Lionel Messi sorprendió al mostrarse en una faceta poco habitual durante una entrevista en un programa de streaming. El futbolista se definió a sí mismo como "raro" al describir su forma de ser, marcada por el orden, las rutinas y una tendencia a guardarse las cosas.
Reconoció que durante muchos años le costó expresar lo que sentía, aunque con el paso del tiempo aprendió a manejar mejor sus emociones y a abrirse con su entorno más cercano.
Su experiencia con la terapia
Durante la charla, Messi contó que hizo terapia en una etapa de su carrera, especialmente cuando vivía en Barcelona. Explicó que fue una experiencia positiva, aunque aclaró que no continuó en el tiempo.
También detalló que, en lo personal, suele apoyarse mucho en su familia: con su esposa habla de lo cotidiano y lo emocional, mientras que con su papá suele intercambiar opiniones más vinculadas al fútbol y a las decisiones profesionales.
Las reglas de Antonela en la vida familiar
El capitán argentino también se refirió a su vida diaria junto a Antonela Roccuzzo y sus hijos. Contó que tanto él como los chicos pasan gran parte del día con la pelota, pero aclaró que en casa hay límites claros.
Con humor, reveló que Antonela no permite desorden ni juegos bruscos dentro de la casa, para mantener la tranquilidad familiar, algo que aceptan y respetan puertas adentro.
Un perfil reservado y reflexivo
Messi admitió que no es una persona excesivamente demostrativa, aunque sí valora los pequeños gestos y detalles con quienes quiere.
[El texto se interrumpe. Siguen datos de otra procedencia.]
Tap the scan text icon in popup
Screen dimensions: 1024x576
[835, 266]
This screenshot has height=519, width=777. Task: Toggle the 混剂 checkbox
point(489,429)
Además, habló de su interés por pensar el futuro más allá del fútbol, con proyectos personales y empresariales que analiza para cuando llegue el momento de dejar la actividad profesional.
La entrevista dejó ver a un Messi reflexivo, familiar y consciente de su recorrido, muy distinto al que se ve dentro de la cancha, pero igual de auténtico.